Can I create a skybox from a fixed camera location?

A number of game engines support the idea of a fixed camera somewhere in the world that follows camera rotation and projects what it sees first, then what your attached camera sees next.

Is this something that can be done in BabylonJS, maybe not ‘natively’ but perhaps with some tricks?

An example would be, creating a bunch of cubes textured to look like a scifi city, with flying cars all around - and then using that as a backdrop to the main scene’s camera? so you get the feeling there’s a bunch of flying scifi cars overhead.

That is a great question. Maybe @sebavan would know?

I’m not sure if I understand the situation entirely, but perhaps this is a use case for Use Multi-Views - Babylon.js Documentation?

Or RenderTargetTexture as mentioned in this question: Use what a camera sees as a texture

this would be the way : How to use Reflection Probes - Babylon.js Documentation :slight_smile:

@sebavan your response made me realize I’m probably only asking “half a question”, or I’m missing half the story and you’re getting it on a different level than me :wink:

Just to make sure I’m correct here - You’re suggesting to use the reflection probes to draw some geometry into a dynamic texture - and then I would put that into skybox.?

My project, has a lot of dynamic objects coming in the scene (controlled by a user) knowing what’s in the skybox area might run me into an n-body problem. It’s doable, if I partition the scene objects but I was considering an alternative, if this is at all possible…
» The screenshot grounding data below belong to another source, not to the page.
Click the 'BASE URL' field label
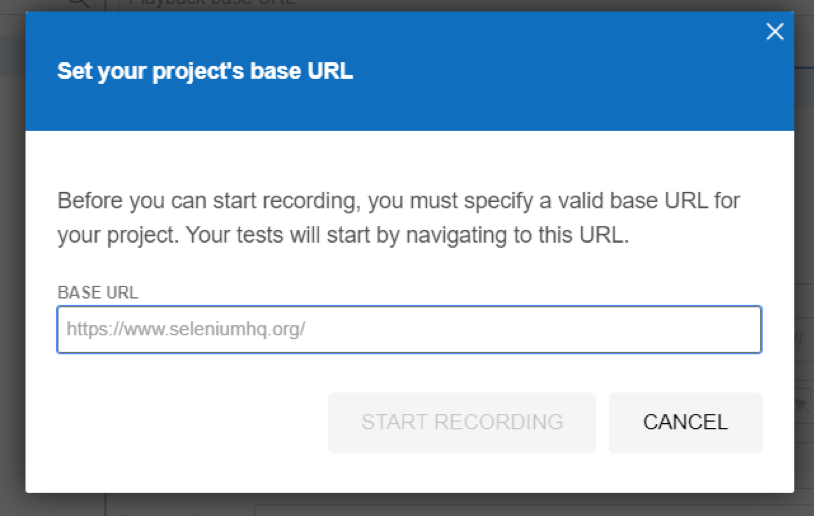The width and height of the screenshot is (814, 516). 97,293
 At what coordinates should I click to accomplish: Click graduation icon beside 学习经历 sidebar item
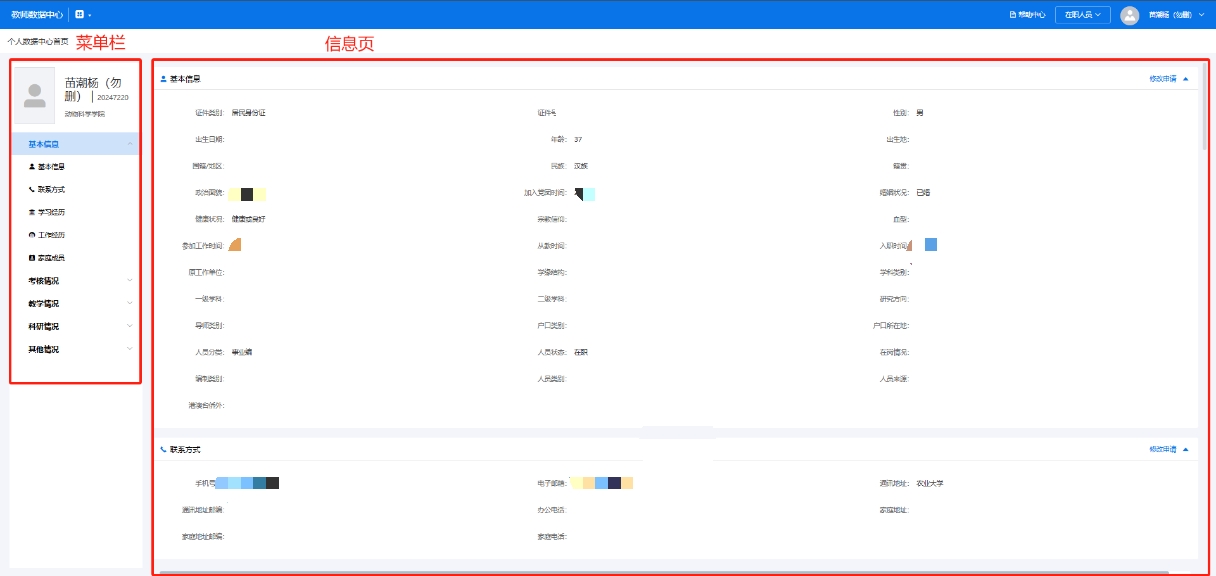[32, 212]
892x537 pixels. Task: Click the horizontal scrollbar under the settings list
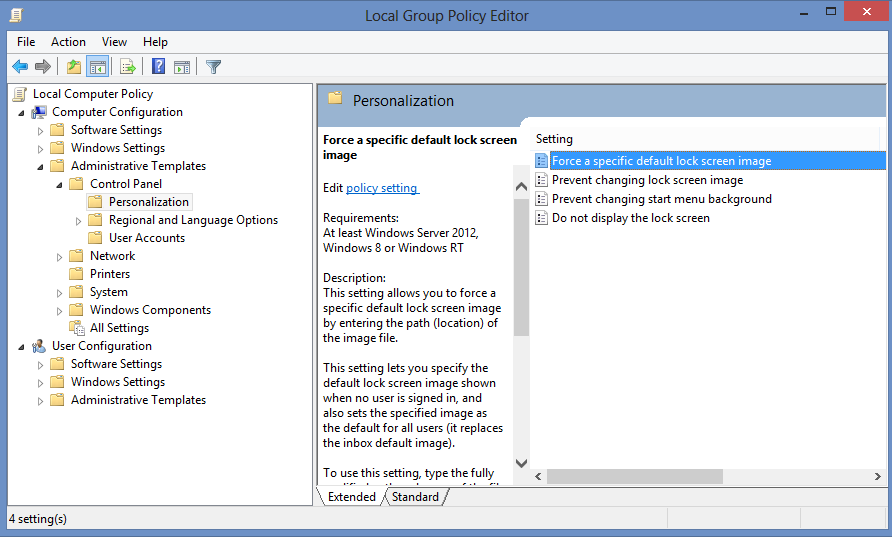(x=700, y=476)
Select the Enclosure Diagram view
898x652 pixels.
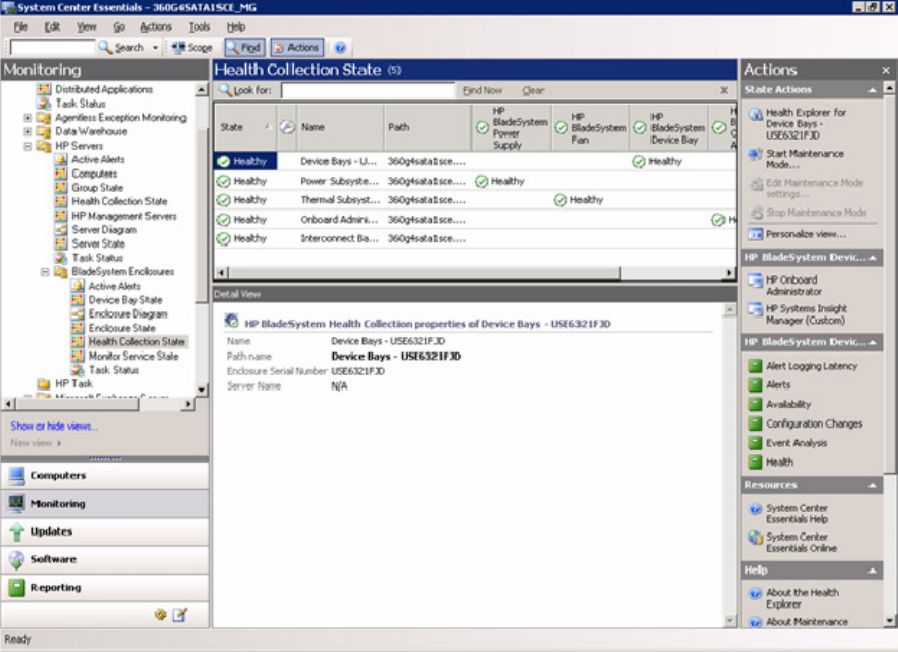pyautogui.click(x=127, y=314)
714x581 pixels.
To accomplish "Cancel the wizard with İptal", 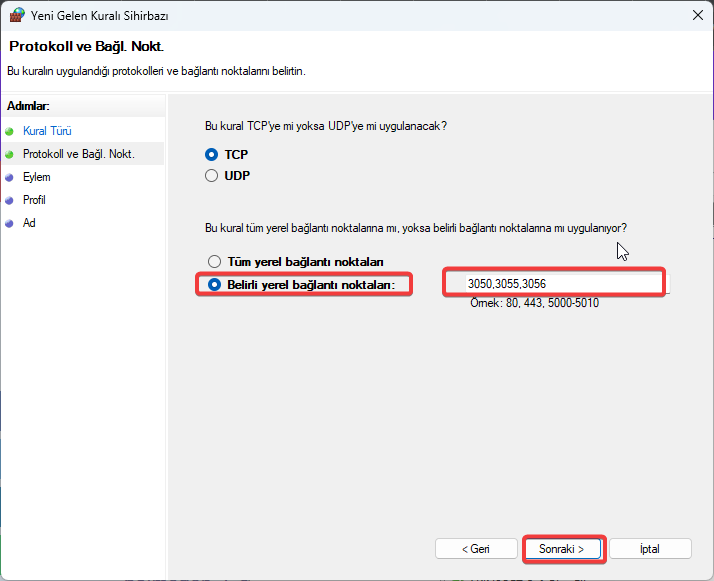I will pyautogui.click(x=650, y=549).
Can I render the scene twice? Once from my skybox’s area, this skybox will be rather small, so I could set the camera’s limits low - rotate the camera to match the players camera, and then without erasing the canvas, and also maybe the z buffer, draw the scene from the perspective of the players camera and rotation?

I understand the scene might not have proper reflections, but that’s not a concern ATM. There’ will still be a “skybox” 6 sided texture within this skybox area, so I’ll make sure that is the scene’s skybox map and it will look close enough I think.

ohhhh ok so in the case you could look into RenderTargetTexture ? They are able to render any list of chosen objects from a given camera.

You could control their refresh rate and so on.

So yes, it would end up in 2 renders but it should work.